# [What is required]
Pick out every line of the entries below where "computer" occurs, and copy those lines.

# [Records provided]
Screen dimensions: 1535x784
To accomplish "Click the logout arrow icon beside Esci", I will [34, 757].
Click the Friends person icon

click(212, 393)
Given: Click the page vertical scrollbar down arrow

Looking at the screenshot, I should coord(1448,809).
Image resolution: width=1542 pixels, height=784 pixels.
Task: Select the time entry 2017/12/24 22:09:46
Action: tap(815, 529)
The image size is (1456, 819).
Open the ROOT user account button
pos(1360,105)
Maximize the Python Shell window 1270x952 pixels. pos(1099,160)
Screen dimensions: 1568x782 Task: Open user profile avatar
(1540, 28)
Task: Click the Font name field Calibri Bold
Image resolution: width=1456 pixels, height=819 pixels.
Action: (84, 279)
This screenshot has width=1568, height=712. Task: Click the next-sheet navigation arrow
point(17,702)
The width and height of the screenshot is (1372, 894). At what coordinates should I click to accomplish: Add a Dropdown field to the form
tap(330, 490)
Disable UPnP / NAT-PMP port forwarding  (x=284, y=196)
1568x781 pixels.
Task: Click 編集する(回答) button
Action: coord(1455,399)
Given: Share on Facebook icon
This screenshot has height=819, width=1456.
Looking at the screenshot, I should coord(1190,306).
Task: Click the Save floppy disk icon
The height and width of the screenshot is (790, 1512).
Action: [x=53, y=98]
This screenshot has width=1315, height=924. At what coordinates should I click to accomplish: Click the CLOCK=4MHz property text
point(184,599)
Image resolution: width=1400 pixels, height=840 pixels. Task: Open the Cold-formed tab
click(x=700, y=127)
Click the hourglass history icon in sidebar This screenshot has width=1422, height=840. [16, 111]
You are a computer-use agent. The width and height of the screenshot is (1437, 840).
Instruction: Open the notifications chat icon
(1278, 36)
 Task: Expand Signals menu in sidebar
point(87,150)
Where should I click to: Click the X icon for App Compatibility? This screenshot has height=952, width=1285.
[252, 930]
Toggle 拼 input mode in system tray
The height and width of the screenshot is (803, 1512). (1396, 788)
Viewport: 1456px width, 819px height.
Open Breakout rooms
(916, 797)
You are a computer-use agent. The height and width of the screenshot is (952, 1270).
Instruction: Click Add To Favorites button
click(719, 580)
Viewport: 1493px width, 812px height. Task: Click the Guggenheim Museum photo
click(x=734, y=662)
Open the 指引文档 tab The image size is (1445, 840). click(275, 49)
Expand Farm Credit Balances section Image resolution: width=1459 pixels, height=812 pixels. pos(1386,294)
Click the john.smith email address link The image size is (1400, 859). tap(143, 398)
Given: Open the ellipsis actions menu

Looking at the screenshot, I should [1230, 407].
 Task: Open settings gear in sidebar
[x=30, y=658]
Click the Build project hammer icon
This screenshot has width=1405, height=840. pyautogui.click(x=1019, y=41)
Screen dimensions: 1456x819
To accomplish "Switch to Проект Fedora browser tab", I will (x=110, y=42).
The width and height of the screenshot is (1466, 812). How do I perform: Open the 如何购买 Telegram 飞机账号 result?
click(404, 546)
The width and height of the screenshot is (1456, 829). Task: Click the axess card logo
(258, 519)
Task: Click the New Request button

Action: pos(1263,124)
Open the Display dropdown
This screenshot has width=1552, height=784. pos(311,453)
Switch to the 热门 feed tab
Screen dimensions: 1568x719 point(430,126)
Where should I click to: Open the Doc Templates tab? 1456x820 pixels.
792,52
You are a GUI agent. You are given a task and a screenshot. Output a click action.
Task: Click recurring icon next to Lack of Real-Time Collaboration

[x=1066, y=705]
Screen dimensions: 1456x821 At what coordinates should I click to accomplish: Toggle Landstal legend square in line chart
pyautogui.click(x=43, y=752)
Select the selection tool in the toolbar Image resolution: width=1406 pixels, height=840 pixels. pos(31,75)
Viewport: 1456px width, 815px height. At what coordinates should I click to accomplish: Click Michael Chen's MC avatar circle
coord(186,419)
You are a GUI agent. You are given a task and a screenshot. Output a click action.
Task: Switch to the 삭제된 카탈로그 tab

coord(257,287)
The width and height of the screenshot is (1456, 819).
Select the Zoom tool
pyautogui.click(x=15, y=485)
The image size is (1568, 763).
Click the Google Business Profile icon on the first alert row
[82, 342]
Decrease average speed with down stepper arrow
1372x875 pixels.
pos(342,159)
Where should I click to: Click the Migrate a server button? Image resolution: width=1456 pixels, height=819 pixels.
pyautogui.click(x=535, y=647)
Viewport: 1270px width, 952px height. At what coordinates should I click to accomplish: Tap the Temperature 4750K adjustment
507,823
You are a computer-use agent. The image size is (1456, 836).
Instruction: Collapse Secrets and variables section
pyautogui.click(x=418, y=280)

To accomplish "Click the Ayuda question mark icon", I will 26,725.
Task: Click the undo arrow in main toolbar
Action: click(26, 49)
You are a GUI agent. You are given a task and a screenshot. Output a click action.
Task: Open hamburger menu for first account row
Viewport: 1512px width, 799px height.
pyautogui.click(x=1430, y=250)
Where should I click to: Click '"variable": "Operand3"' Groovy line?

# [Written solution]
You are a computer-use agent. The width and height of the screenshot is (1437, 840).
You are a computer-use agent. The height and width of the screenshot is (952, 1270).
You are a computer-use agent. The image size is (1456, 836).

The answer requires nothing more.